Not many museum directors have the opportunity Dean Sobel has—which is nothing short of the chance to rewrite a chapter of American art history.
Dean Sobel |
Mr. Sobel, who has spent the past six years studying the hidden trove—825 paintings and 1,575 works on paper—is convinced that Still is not only a giant of Abstract Expressionism, but also the first of the breed. "We are going head to head with Rothko, Pollock, de Kooning and Newman," he says. "The goal for us is to put Still back in, to show the greatness of him and that he was the great innovator of the movement. He creates Abstract Expressionism before all the others."
Last spring, as we walked around a warehouse where some Still works were lined up on the floor, a few (including a luminous orange and yellow one that has never been shown) were hanging loose, unstretched, but most were rolled up on shelves, Mr. Sobel recalled his first visit, in mid-2005. Although he had organized more than 60 contemporary-art exhibitions and served as chief curator at the Milwaukee Museum of Art and as director of the Aspen Art Museum, he was taken aback by "the enormity" of what was there, and "the responsibility of what I had signed up for. I believe this is the most important museum project of this generation."
It's certainly an unusual one. Creating a constituency for a one-artist museum can be tricky even when, like Georgia O'Keeffe or Andy Warhol, that artist is widely known (and loved) and has a local base (Santa Fe, N.M., and Pittsburgh, respectively). Still, a loner who was born in North Dakota in 1904 and died in Maryland in 1980, with several stops in between, had decreed that his life's work should go to any city that would erect a museum solely for his works—and nothing else, ever. Denver just happened to win the competition. Somewhat controversially, the museum and city are also selling four works at an auction on Nov. 9 to raise money for the endowment, with court approval and no objections from the estates.
Mr. Sobel sees his charge, a $29 million, two-story, 28,500-square-foot structure designed by Brad Cloepfil of Allied Works Architecture, as a destination museum akin to minimalist Donald Judd's complex in Marfa, Texas: Art lovers will want to make the journey to see these works, which have been hidden for so long. "Fortunately, we are blessed with an interesting man. He grew up in rural Canada, and nothing would have predicted his being an artist, let alone a great one. He's doing it his own way. That will resonate with people." Visitors will see the man, in a dramatic 1940 self-portrait, before entering the museum's 10,000 square feet of galleries on the second floor.

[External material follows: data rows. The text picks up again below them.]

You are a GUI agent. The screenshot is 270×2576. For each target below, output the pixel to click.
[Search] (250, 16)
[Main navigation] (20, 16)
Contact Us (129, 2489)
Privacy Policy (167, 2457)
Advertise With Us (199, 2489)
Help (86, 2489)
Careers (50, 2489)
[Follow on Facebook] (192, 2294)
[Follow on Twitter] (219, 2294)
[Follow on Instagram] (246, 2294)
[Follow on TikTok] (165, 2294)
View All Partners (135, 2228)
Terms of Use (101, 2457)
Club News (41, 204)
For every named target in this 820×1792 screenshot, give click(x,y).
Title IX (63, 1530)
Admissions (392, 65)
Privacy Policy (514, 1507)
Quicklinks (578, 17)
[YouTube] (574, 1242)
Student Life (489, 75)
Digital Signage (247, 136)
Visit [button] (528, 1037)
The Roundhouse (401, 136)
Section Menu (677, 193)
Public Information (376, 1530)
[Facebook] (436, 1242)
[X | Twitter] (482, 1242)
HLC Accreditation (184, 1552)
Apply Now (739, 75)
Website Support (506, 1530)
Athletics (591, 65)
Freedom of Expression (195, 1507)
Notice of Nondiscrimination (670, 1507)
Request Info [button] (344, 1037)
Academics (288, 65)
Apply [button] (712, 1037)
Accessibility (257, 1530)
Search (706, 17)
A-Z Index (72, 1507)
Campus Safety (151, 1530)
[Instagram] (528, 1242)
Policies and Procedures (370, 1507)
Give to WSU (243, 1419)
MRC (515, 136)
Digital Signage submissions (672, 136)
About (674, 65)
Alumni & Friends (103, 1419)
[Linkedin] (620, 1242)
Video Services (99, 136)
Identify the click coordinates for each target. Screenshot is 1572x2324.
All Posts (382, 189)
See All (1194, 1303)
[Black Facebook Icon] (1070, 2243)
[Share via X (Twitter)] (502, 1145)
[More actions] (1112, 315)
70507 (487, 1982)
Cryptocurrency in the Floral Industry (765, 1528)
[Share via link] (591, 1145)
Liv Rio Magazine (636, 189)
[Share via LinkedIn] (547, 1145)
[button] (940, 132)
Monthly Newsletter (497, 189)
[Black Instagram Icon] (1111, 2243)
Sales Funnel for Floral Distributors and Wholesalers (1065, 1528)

Still's 1940 Self-Portrait |
By the late 1930s and early '40s, Still had moved increasingly toward abstraction until he created a work labeled "1944 N#1" (he never titled his works). "I'd assert this is the first Abstract Expressionist painting in the U.S.," Mr. Sobel says. "It's of monumental scale, which is essential to the definition of Abstract Expressionism." It is mainly black and white, with no central image, "but there is subject matter," Mr. Sobel says. Like Still's Abstract Expressionist confreres, "he was trying to address the universal themes—the fears, emotions about what it's like to be alive—in an abstract way. It did not conform to anything."
By 1946, Still had developed his signature style, and the next two galleries show this work, what Mr. Sobel calls "the zenith of his career. They will be the most impactful galleries in terms of the narrative of Clyfford Still." The exhibit ends with an ethereal white canvas, with jagged yellow forms, from 1977.
Mr. Sobel believes that the display will surprise even scholars: Some two-thirds of the paintings have never been exhibited and nearly no one has seen Still's drawings, which will occupy one gallery. One key work, a massive blue painting, was shown only once, at the inaugural exhibition of the Institute for Contemporary Art in Philadelphia in 1963. It is bisected by a thin red vertical line, an example of what Still called "life lines," which Mr. Sobel says are "humankind represented in an abstract way." In the '60s, Still had said that behind his work was the figure (as it often was in his early paintings).
Over the years, some doubters have suggested that Still backdated his paintings so he could claim to be the Abstract Expressionist progenitor. "David and I are aware of those questions," Mr. Sobel says. But he says he can back up the dates with drawings, exhibition checklists, records of his numbering label system and other archival materials. Some of those records are likely to be displayed on the museum's first floor, along with such personal artifacts as his tools, record collection, personal library and letters. "He was a family man who loved cars; he wasn't a brooding guy who only thought about his career," Mr. Sobel says.
He expects the museum's inaugural exhibit to remain on view for nine months; then, he plans to focus on other aspects of Still, as a colorist, say, or a landscape painter, that will build up his reputation—although classics like "1944 N#1" and the blue painting will always be up. "This is our first pitch," Mr. Sobel says. "I feel pretty confident, even a little cocky, because the body of work speaks for itself."